__Task instructions__: Output the full listing verbatim.

__Records shown__:

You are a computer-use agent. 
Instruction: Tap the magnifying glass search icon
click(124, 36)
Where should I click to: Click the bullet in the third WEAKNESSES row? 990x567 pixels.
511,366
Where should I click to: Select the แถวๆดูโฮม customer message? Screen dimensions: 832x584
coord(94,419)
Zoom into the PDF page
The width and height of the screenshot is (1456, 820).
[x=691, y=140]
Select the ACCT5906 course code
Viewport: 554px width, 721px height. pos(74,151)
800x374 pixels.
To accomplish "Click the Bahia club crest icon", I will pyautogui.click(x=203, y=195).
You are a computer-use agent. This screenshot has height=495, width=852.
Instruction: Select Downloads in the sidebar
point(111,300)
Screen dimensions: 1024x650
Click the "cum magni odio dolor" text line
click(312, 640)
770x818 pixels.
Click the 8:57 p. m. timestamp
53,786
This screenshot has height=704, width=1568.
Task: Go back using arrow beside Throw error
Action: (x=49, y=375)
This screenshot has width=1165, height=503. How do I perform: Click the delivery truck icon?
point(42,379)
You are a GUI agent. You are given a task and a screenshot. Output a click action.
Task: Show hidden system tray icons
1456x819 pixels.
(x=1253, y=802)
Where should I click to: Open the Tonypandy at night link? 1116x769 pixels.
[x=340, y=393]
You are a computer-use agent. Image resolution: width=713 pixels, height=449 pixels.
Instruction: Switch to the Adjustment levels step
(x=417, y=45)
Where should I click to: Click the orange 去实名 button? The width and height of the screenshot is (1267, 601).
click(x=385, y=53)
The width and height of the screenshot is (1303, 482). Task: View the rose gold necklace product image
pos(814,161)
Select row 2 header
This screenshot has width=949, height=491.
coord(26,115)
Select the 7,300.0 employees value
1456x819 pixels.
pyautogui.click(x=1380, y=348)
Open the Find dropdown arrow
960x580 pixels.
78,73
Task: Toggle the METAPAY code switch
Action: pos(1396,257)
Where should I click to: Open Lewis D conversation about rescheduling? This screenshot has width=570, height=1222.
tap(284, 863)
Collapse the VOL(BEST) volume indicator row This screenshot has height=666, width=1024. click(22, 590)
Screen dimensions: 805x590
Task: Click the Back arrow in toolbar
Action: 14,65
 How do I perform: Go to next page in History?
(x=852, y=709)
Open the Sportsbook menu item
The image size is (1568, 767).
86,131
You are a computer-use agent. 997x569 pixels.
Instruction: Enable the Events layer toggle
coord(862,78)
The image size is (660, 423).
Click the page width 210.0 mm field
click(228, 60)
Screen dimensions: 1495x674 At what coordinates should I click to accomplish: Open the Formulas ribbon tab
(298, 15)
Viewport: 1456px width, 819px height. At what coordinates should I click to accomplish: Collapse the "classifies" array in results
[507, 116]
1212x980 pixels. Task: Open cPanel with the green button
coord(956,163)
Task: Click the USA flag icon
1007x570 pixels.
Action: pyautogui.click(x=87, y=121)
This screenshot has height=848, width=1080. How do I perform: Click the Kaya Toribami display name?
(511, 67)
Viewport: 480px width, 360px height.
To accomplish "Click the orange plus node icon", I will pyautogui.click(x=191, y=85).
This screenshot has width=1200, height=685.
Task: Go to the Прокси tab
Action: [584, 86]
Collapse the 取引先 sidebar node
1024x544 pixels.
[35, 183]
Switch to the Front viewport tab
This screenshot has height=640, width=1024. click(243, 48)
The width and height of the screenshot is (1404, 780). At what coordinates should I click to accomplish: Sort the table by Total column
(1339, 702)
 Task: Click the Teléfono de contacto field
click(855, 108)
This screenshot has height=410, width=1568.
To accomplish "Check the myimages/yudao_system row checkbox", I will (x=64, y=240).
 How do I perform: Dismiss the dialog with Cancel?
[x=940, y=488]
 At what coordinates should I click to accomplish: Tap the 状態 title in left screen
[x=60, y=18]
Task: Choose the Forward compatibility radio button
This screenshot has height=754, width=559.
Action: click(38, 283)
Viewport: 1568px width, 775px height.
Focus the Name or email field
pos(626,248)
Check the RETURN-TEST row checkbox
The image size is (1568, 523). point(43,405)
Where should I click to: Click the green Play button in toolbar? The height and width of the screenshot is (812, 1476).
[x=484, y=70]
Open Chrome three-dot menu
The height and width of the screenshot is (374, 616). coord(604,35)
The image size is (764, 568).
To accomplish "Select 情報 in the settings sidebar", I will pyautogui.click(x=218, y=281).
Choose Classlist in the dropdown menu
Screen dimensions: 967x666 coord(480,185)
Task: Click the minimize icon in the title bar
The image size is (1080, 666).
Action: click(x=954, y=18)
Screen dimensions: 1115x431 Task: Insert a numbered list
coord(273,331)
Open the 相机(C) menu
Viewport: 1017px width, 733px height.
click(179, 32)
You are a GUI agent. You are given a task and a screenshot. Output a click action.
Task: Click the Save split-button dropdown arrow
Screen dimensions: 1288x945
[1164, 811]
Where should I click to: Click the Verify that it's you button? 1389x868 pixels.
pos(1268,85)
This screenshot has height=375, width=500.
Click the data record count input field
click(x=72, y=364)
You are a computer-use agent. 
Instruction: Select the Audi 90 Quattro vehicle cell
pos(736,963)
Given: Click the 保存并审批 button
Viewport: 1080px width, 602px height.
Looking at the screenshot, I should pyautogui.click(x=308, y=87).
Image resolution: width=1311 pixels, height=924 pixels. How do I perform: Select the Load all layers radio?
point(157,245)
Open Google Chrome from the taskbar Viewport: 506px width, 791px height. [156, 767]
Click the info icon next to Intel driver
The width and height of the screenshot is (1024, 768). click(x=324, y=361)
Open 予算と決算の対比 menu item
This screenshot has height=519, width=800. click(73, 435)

__Written answer__:
You are a computer-use agent. 
Instruction: Tap the magnifying glass search icon
click(124, 36)
Where should I click to: Click the bullet in the third WEAKNESSES row? 990x567 pixels.
511,366
Where should I click to: Select the แถวๆดูโฮม customer message? Screen dimensions: 832x584
coord(94,419)
Zoom into the PDF page
The width and height of the screenshot is (1456, 820).
[x=691, y=140]
Select the ACCT5906 course code
Viewport: 554px width, 721px height. pos(74,151)
800x374 pixels.
To accomplish "Click the Bahia club crest icon", I will pyautogui.click(x=203, y=195).
You are a computer-use agent. This screenshot has height=495, width=852.
Instruction: Select Downloads in the sidebar
point(111,300)
Screen dimensions: 1024x650
Click the "cum magni odio dolor" text line
click(312, 640)
770x818 pixels.
Click the 8:57 p. m. timestamp
53,786
This screenshot has height=704, width=1568.
Task: Go back using arrow beside Throw error
Action: (x=49, y=375)
This screenshot has width=1165, height=503. How do I perform: Click the delivery truck icon?
point(42,379)
You are a GUI agent. You are given a task and a screenshot. Output a click action.
Task: Show hidden system tray icons
1456x819 pixels.
(x=1253, y=802)
Where should I click to: Open the Tonypandy at night link? 1116x769 pixels.
[x=340, y=393]
You are a computer-use agent. Image resolution: width=713 pixels, height=449 pixels.
Instruction: Switch to the Adjustment levels step
(x=417, y=45)
Where should I click to: Click the orange 去实名 button? The width and height of the screenshot is (1267, 601).
click(x=385, y=53)
The width and height of the screenshot is (1303, 482). Task: View the rose gold necklace product image
pos(814,161)
Select row 2 header
This screenshot has width=949, height=491.
coord(26,115)
Select the 7,300.0 employees value
1456x819 pixels.
pyautogui.click(x=1380, y=348)
Open the Find dropdown arrow
960x580 pixels.
78,73
Task: Toggle the METAPAY code switch
Action: pos(1396,257)
Where should I click to: Open Lewis D conversation about rescheduling? This screenshot has width=570, height=1222.
tap(284, 863)
Collapse the VOL(BEST) volume indicator row This screenshot has height=666, width=1024. click(22, 590)
Screen dimensions: 805x590
Task: Click the Back arrow in toolbar
Action: 14,65
 How do I perform: Go to next page in History?
(x=852, y=709)
Open the Sportsbook menu item
The image size is (1568, 767).
86,131
You are a computer-use agent. 997x569 pixels.
Instruction: Enable the Events layer toggle
coord(862,78)
The image size is (660, 423).
Click the page width 210.0 mm field
click(228, 60)
Screen dimensions: 1495x674 At what coordinates should I click to accomplish: Open the Formulas ribbon tab
(298, 15)
Viewport: 1456px width, 819px height. At what coordinates should I click to accomplish: Collapse the "classifies" array in results
[507, 116]
1212x980 pixels. Task: Open cPanel with the green button
coord(956,163)
Task: Click the USA flag icon
1007x570 pixels.
Action: pyautogui.click(x=87, y=121)
This screenshot has height=848, width=1080. How do I perform: Click the Kaya Toribami display name?
(511, 67)
Viewport: 480px width, 360px height.
To accomplish "Click the orange plus node icon", I will pyautogui.click(x=191, y=85).
This screenshot has width=1200, height=685.
Task: Go to the Прокси tab
Action: [584, 86]
Collapse the 取引先 sidebar node
1024x544 pixels.
[35, 183]
Switch to the Front viewport tab
This screenshot has height=640, width=1024. click(243, 48)
The width and height of the screenshot is (1404, 780). At what coordinates should I click to accomplish: Sort the table by Total column
(1339, 702)
 Task: Click the Teléfono de contacto field
click(855, 108)
This screenshot has height=410, width=1568.
To accomplish "Check the myimages/yudao_system row checkbox", I will (x=64, y=240).
 How do I perform: Dismiss the dialog with Cancel?
[x=940, y=488]
 At what coordinates should I click to accomplish: Tap the 状態 title in left screen
[x=60, y=18]
Task: Choose the Forward compatibility radio button
This screenshot has height=754, width=559.
Action: click(38, 283)
Viewport: 1568px width, 775px height.
Focus the Name or email field
pos(626,248)
Check the RETURN-TEST row checkbox
The image size is (1568, 523). point(43,405)
Where should I click to: Click the green Play button in toolbar? The height and width of the screenshot is (812, 1476).
[x=484, y=70]
Open Chrome three-dot menu
The height and width of the screenshot is (374, 616). coord(604,35)
The image size is (764, 568).
To accomplish "Select 情報 in the settings sidebar", I will pyautogui.click(x=218, y=281).
Choose Classlist in the dropdown menu
Screen dimensions: 967x666 coord(480,185)
Task: Click the minimize icon in the title bar
The image size is (1080, 666).
Action: click(x=954, y=18)
Screen dimensions: 1115x431 Task: Insert a numbered list
coord(273,331)
Open the 相机(C) menu
Viewport: 1017px width, 733px height.
click(179, 32)
You are a GUI agent. You are given a task and a screenshot. Output a click action.
Task: Click the Save split-button dropdown arrow
Screen dimensions: 1288x945
[1164, 811]
Where should I click to: Click the Verify that it's you button? 1389x868 pixels.
pos(1268,85)
This screenshot has height=375, width=500.
Click the data record count input field
click(x=72, y=364)
You are a computer-use agent. 
Instruction: Select the Audi 90 Quattro vehicle cell
pos(736,963)
Given: Click the 保存并审批 button
Viewport: 1080px width, 602px height.
Looking at the screenshot, I should pyautogui.click(x=308, y=87).
Image resolution: width=1311 pixels, height=924 pixels. How do I perform: Select the Load all layers radio?
point(157,245)
Open Google Chrome from the taskbar Viewport: 506px width, 791px height. [156, 767]
Click the info icon next to Intel driver
The width and height of the screenshot is (1024, 768). click(x=324, y=361)
Open 予算と決算の対比 menu item
This screenshot has height=519, width=800. click(73, 435)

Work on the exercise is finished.